My family and I spent a year in Price, Utah while I was teaching at the College of Eastern Utah. One of the amazing things about living in that area were the fossils. The coal mines were full of massive dinosaur footprints and I would drool every time I saw one. I was never able to obtain a dinosaur footprint, but I was recently able to buy some Eocene fossil bird tracks from the Soldier Summit area.
I just love running my fingers over the tracks and knowing that millions of years ago a bird walked along a beach and made those tracks. I’m sure that the bird had no idea that the tracks it was making would last, yet here they are sitting on my shelf.
It reminds me of an experience I had as a missionary in Brownsville, Texas. My trainer, Elder Davis, was an amazing missionary. I was constantly amazed at how easy it was for him to talk to people and how clearly he explained the gospel. I modeled everything I did after him. One afternoon we were walking down a dirt road and he was a few steps ahead of me. I looked down and saw the footprints he was leaving in the dust behind him. It was a long walk (on a very hot day) and I began to think about the effect his example was having on me as a missionary. He was a humble guy and probably would have been embarrassed if I told him how much I admired him, yet without knowing it he was leaving a trail of footprints (both tangible and intangible) for me to follow.

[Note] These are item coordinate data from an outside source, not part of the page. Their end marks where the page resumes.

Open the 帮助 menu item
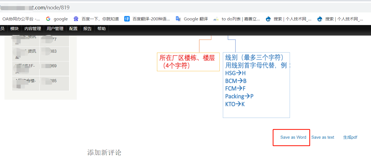Image resolution: width=371 pixels, height=161 pixels. 101,29
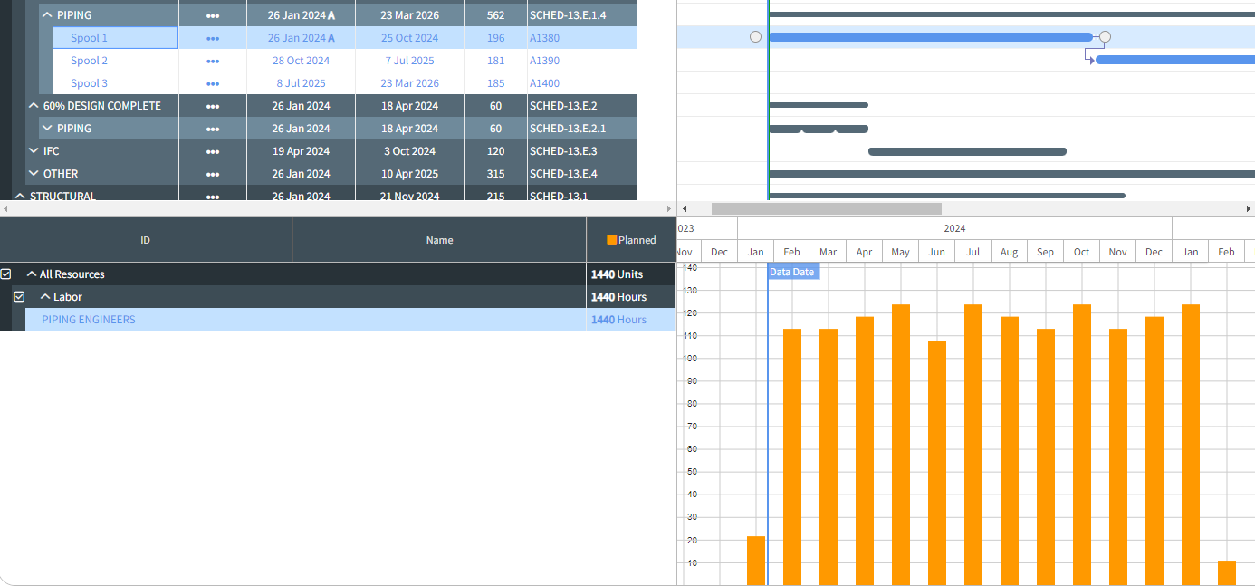Screen dimensions: 1255x586
Task: Collapse the Labor resource group
Action: tap(46, 296)
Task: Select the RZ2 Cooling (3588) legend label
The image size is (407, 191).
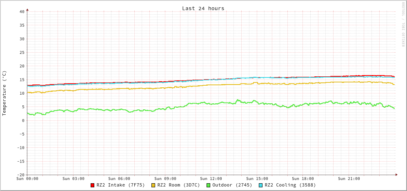Action: point(290,185)
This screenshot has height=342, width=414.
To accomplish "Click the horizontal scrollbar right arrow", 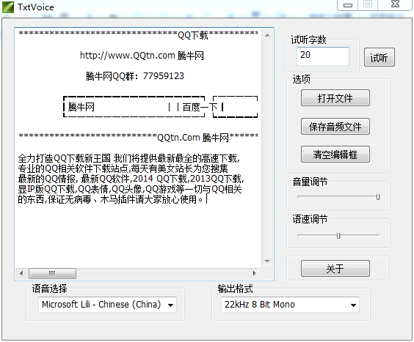I will pyautogui.click(x=254, y=273).
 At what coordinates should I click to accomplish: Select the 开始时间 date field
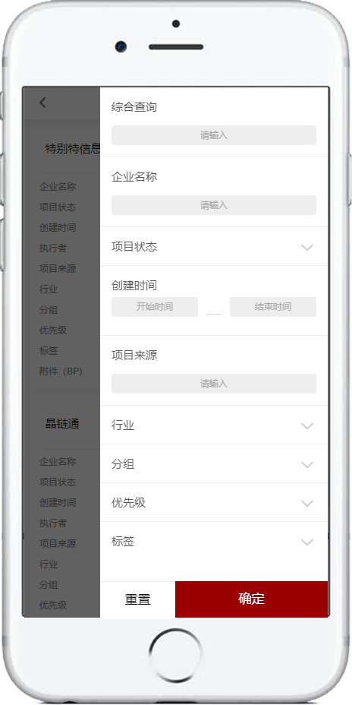(x=155, y=307)
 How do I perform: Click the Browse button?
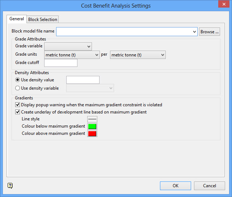click(x=210, y=32)
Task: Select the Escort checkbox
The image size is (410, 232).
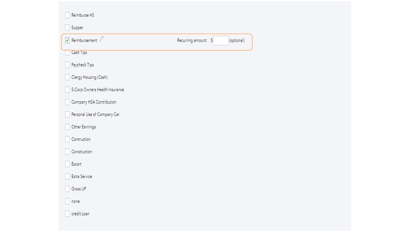Action: coord(67,164)
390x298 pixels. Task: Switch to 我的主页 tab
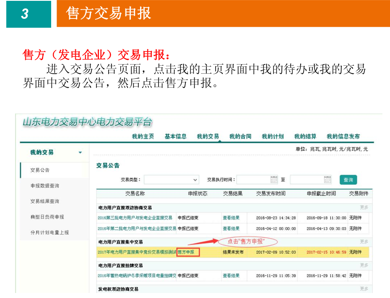(x=143, y=136)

At one point I stopped for some reason and glanced behind me. At that moment I realized that I was also leaving tracks in the dust for those that came after me. We are often cognizant of the examples of others, but I don’t think we fully comprehend the impact of our own examples. It’s important to stop and think about our own footprints and where they will lead those that follow us because those tracks will last for generations.